Lydia and a maid enter looking for Julia. Lydia reflects to herself that she hasn’t gotten over Absolute, and that when Julia chides her for giving him up, as she knows Julia will, she will probably go back to him. Julia enters and Lydia tells her she needs her consolation, but then notices that Julia’s face is tear-stained. She asks if Faulkland has been tormenting her, but Julia denies this, saying in an aside that she would not accuse him even to a sister.
Julia immediately proves the truth of her statement of loyalty to Faulkland by refusing to reveal what has happened between them to Lydia. Lydia has come looking for Julia because she hopes to get a lecture on why she ought to forgive Absolute for his deception—because she trusts Julia to remind her of her role as a woman.
Lydia then says that her woes must surely surpass Julia’s: she has found out that Beverley is Absolute. Julia confesses that Faulkland had already told her about Absolute’s disguise. Lydia is angry to hear that Julia and Faulkland had been in on the trick and says she will never have Absolute now. She pines for the romantic elopement she had dreamed of having and denigrates the conventional wedding she can expect if she does marry him. Lydia reminisces about cold nights when she would sneak out to see Beverley, to which Julia responds that she would laugh at Lydia if she were in a better mood. But, since she is in a bad mood, she says that she must be earnest and tell her cousin not to let her caprice cause unhappiness to herself and a man who loves her sincerely, and that she ought to forgive and marry him.

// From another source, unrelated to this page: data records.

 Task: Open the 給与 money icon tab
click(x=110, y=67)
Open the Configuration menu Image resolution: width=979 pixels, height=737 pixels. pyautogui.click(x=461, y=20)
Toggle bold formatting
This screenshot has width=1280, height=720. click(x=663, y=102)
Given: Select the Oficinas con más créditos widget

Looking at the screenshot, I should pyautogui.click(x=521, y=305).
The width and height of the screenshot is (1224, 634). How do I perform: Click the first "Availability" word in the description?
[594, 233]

After taking such pleasure in the idea that Beverley was deceiving her aunt, Lydia now has a taste of the other side of being deceived while others know the truth. Lydia is disgusted at the idea that she will now have to have a conventional wedding and disappointed that she will never get to live through the adventure of an elopement with a penniless ensign. Still, Lydia is nostalgic for the romance of her trysts with Absolute, and Julia can see that she still loves Absolute. She reminds Lydia of the stakes of her decision: there is no reason to give up on a happy marriage because of these disappointments.

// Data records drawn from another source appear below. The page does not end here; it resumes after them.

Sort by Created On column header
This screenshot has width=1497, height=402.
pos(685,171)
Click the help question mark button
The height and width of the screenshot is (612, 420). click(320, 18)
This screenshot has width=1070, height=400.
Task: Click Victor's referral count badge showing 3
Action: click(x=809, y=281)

Mrs. Malaprop, Fag, and David now burst into the room, Mrs. Malaprop shrieking incoherently about “suicide, parricide and simulation.” After a great deal of pretentious preamble and unnecessarily roundabout explanations of the need to communicate news of such importance to women who are so concerned in the fates of the men involved, Fag and David reveal that Captain Absolute, Acres, and Faulkland are involved in a duel. Julia says that they should hasten to the scene of the duel to stop it, but Mrs. Malaprop objects that this is not their place. Then David reveals that Sir Lucius is involved as well, and Mrs. Malaprop exclaims that they must hurry to stop the bloodshed. Fag promises to lead the ladies to the spot, while David goes off in search of Sir Anthony.

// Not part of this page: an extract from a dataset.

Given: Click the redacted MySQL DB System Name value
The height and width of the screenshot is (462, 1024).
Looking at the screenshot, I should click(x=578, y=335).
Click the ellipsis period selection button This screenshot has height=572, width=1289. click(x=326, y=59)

With this comic entrance and lead-up to the crucial information being revealed, Sheridan ends the scene by preparing the audience for a climactic showdown between all of Lydia’s suitors—those both real and imaginary. Apparently Sir Lucius has a reputation as a fearsome or at least bloodthirsty dueler, as the mention of his name immediately changes Mrs. Malaprop’s mind about the seriousness of the situation.